After 21-year-old Anthony Saldana was hit and killed by a vehicle in 2013, his mother Alice Miller spent the following ten months looking for answers.

“It was torture.  I had to know because I couldn’t rest. It was constantly on my mind,” she said.

The suspect was eventually found and is now behind bars.  Loved ones continue to mourn and they say the new yellow alert system aimed at catching hit-and-run offenders will help other grieving families.

“More eyes on the look out will catch them a lot sooner instead of having to wait months for justice,” she said.

AB 47 also known as the Yellow Alert Bill passed the assembly by a vote 74 to 2.  Assemblyman Mike Gatto out of Los Angeles who wrote the bill says in a statement: “Hit-and-run victims and their families deserve to know that cowards who drive recklessly and avoid responsibility, will be caught, and will no longer be allowed to drive the streets.”

The Yellow Alert operates much like an Amber Alert. Law enforcement agencies would use the state’s existing network of changeable message signs to post info on a vehicle suspected of being involved in a hit-and-run collision. 

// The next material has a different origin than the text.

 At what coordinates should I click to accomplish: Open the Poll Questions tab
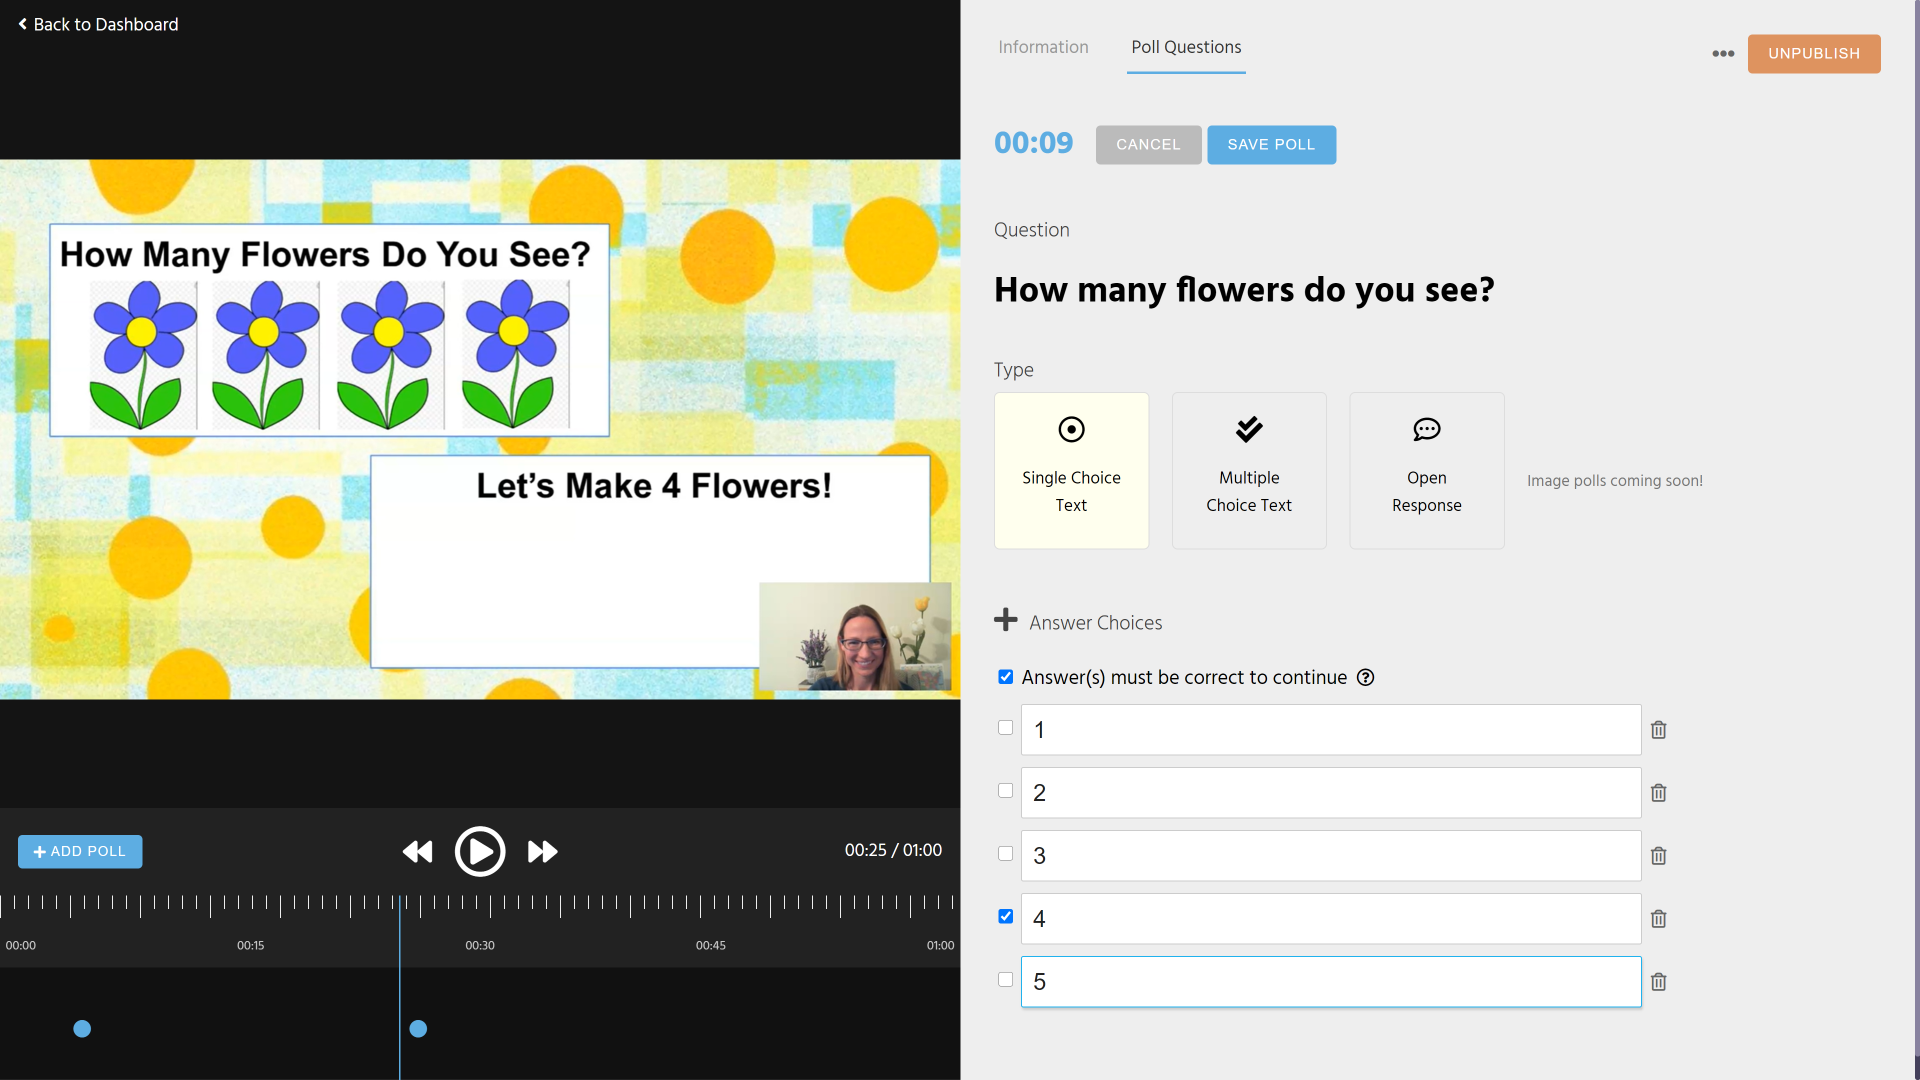1185,47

“It should have been done along time ago, having people out there that kill people and run, put so much heart ache on parents, loved ones, friends and that’s nothing no one should ever have to go through,” said Mariah Zamora, friend of Anthony Saldana.

The measure comes just as the California Highway Patrol conducts its maximum enforcement now through the Labor Day weekend.

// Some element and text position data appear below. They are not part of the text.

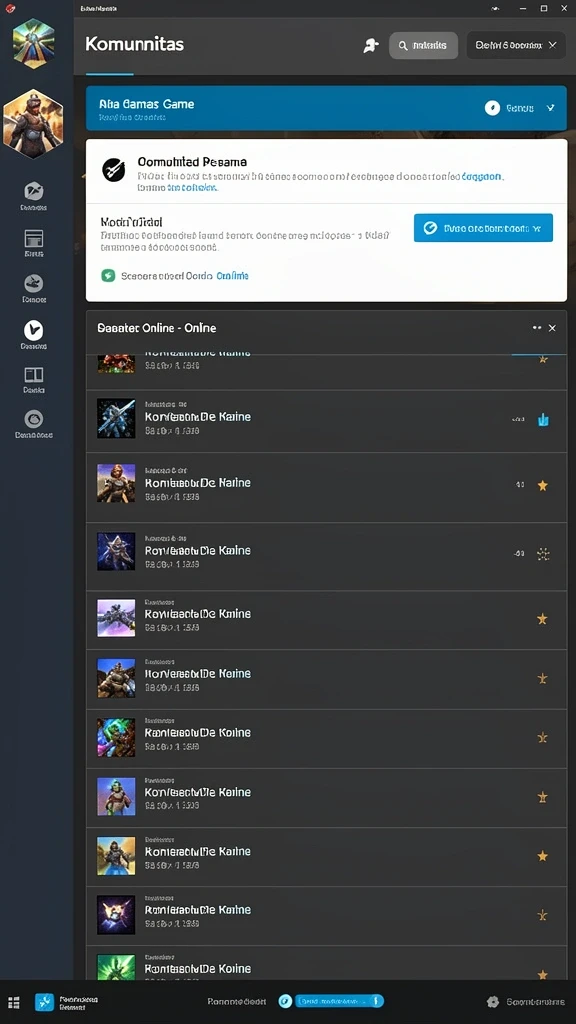Click the search field in header
The width and height of the screenshot is (576, 1024).
pyautogui.click(x=423, y=46)
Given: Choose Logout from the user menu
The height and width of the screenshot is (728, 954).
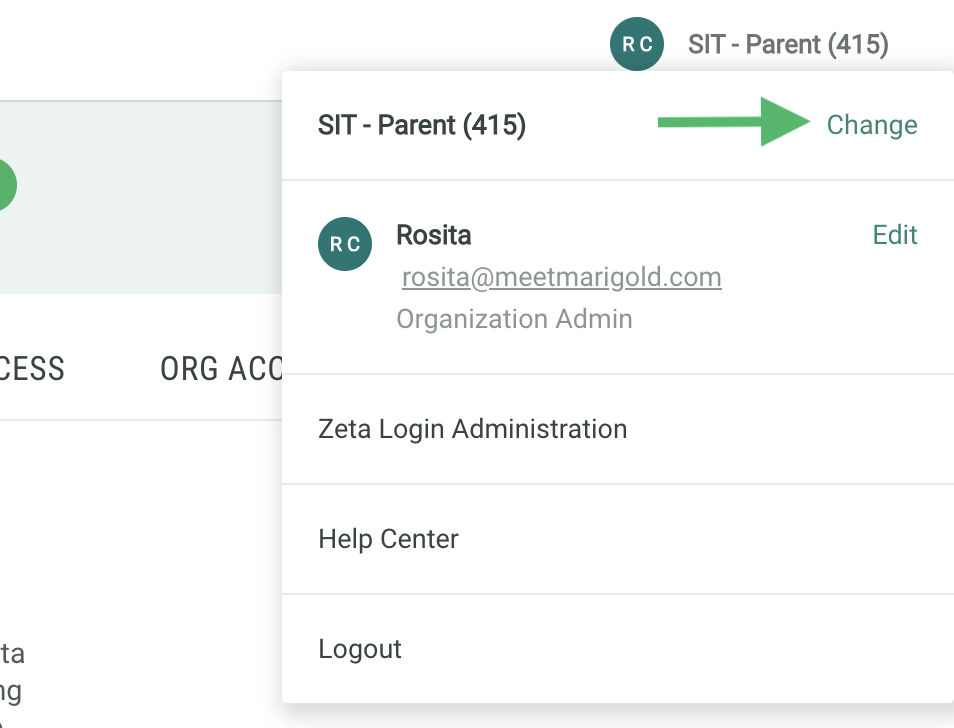Looking at the screenshot, I should point(360,649).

“The more that we’re out there, the more people see us, the more they are going to put down their cell phones, the more they are going to make sure their seat belts are on, the more they are going to make sure they are going 65 in a 65,” said Johnny Fisher, public information officer for the California Highway Patrol Central Division.

In addition to the Yellow Alert System, the State Assembly recently passed a bill requiring a mandatory six-month license suspension for anyone convicted of a hit-and-run involving another person.